**PAGE EXTRACT:**
+--

QUOTEBOOK:
“I started trying to get my volleys over the net.” – Ryan Harrison on his mid-match adjustment at the Davis Cup
”It’s a tool that helps, but it doesn’t play for you.” – Novak Djokovic on his racket
“A tennis ball doesn’t care what your ranking is.” – Jim Courier after his US Davis Cup team prevailed over the Belgian team which featured little-known players
“This is the best moment of my career.” – John Isner after winning Miami
”Maybe you can tell [me] what it’s like winning here because I’ve never experienced it.” – Sascha Zverev to Isner
“She’s back.” – Pat McEnroe after Sloane Stephens, who had struggled mightily since winning the US Open, won the Miami Open
“You guys suck sometimes, but you make me a better player. So I really appreciate you guys.” – Sloane Stephens to her courtside coaches after her Miami win
“The first time I saw Venus in the locker room, I almost cried.” – Danielle Collins
“There are less than ten women coaches in the game. We have to change this.” – Mary Carillo
“Davis Cup is about representing [your country], it’s about showing up and passion and execution.” – Jim Courier
“If you guys don’t have anything going for you in September, come to Europe, We’ll take you.” – Ryan Harrison encouraging fans to come to the Davis Cup semis in Croatia
‘BEING SERENA’ – FEAR AND THE BIRTH OF A NEW LIFE:
“For so many years I defined myself in just one way – by success, by championships, by making history,” Serena says at the beginning of the new HBO series “Being Serena.” “And then all of the sudden my life changed forever. It wasn’t part of any plan to have this happen. Not while I was still on top. But two years ago I met this man [Alexis Ohanian], almost out of nowhere, we fell in love, and then this unthinkable surprise [the birth of her daughter Alexis]. I can’t believe how much went wrong on my way to meeting her. I almost died. But now, she’s the reason why all this means even more than it did before. Still, there’s no escaping the fear. The fear that I might not come back as strong as I was. The fear that I can’t be both the best mother and the best tennis player in the world. I guess my only chance is to live and find out.”
In “Being Serena,” Serena’s inner circle is good-natured self-described “nerd” Ohanian, agent Jill Smoller (who told Serena to “drop the mic” upon winning last year’s Australian Open, and who’s present at the hospital at the start of her childbirth), sister Isha and the ever-droll Oracene, who assures her that giving birth is a little more painful than having cramps. “It’s the blind leading the blind,” Serena jokes to Ohanaian after they debate what makes a swaddle. Swathed in inspirational music, episode one has a brief flashback to Serena’s Compton childhood, but its chief subject is Serena’s pregnancy, with the episode coming to a close right before her C-section. Serena tells us that, “Fear has always been valuable in my life. Without fear, without doubt, without discomfort…what is there for any of us to overcome…The fear of failing, it’s always right there.”
As the French Open approaches, that fear looms anew over Serena’s career. The jury is out on whether she can be both the best mother and the best tennis player in the world. Her results since returning to the court at Indian Wells have been meager. Will she once again be able to write her own story? Or will the rest of the tour write it for her? It should be revealing.
Katie Barnes observed that Serena’s comeback is “an act of vulnerability…She’s done everything that she set out to do and then some. Now she wants to prove that she can be the best player in the world after having a baby. She doesn’t need to prove that…But I appreciate that she didn’t want having a baby to be the end of her career…as we’ve seen with so many mom athletes…The fact that she came back, when her body isn’t 100 percent and she might not be 100 percent mentally, and she is struggling publicly…is risky and courageous in a way that I don’t know we’ve seen from an athlete of her stature.”

+--

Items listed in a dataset
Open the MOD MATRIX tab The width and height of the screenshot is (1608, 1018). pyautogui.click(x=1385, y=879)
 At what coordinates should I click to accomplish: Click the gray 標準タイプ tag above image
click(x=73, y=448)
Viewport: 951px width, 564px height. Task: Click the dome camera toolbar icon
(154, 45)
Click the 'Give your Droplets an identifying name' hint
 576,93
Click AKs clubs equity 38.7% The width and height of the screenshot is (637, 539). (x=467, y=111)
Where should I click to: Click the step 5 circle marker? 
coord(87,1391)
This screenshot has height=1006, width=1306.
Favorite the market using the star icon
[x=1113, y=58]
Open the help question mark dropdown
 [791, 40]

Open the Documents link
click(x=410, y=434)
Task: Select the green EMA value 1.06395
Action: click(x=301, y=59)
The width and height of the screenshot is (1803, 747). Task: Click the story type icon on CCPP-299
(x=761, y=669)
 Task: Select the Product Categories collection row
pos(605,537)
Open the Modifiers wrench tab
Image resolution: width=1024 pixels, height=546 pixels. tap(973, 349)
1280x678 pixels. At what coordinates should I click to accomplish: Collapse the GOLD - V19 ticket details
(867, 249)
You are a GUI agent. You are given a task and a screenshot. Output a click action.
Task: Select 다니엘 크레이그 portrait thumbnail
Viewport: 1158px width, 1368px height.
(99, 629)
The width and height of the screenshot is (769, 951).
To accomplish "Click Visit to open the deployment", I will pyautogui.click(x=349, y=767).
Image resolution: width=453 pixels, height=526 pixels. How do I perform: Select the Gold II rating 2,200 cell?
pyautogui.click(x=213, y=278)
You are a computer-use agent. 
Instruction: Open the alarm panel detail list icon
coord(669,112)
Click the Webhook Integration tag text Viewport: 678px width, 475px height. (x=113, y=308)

+--

**TO DO:**
a: Condense the paragraph of the tennis column that begins "As the French Open approaches" into two sentences, keeping its main facts.
b: Reproduce everything from "As the French" down to "should be revealing." in the tennis column, swapping "meager" for "modest".

**ANSWERS GIVEN:**
a: With the French Open approaching, fear again looms over Serena's career: it remains uncertain whether she can be both the best mother and the best tennis player in the world, and her results since returning at Indian Wells have been meager. Whether she writes her own story or the rest of the tour writes it for her should prove revealing.

b:
As the French Open approaches, that fear looms anew over Serena’s career. The jury is out on whether she can be both the best mother and the best tennis player in the world. Her results since returning to the court at Indian Wells have been modest. Will she once again be able to write her own story? Or will the rest of the tour write it for her? It should be revealing.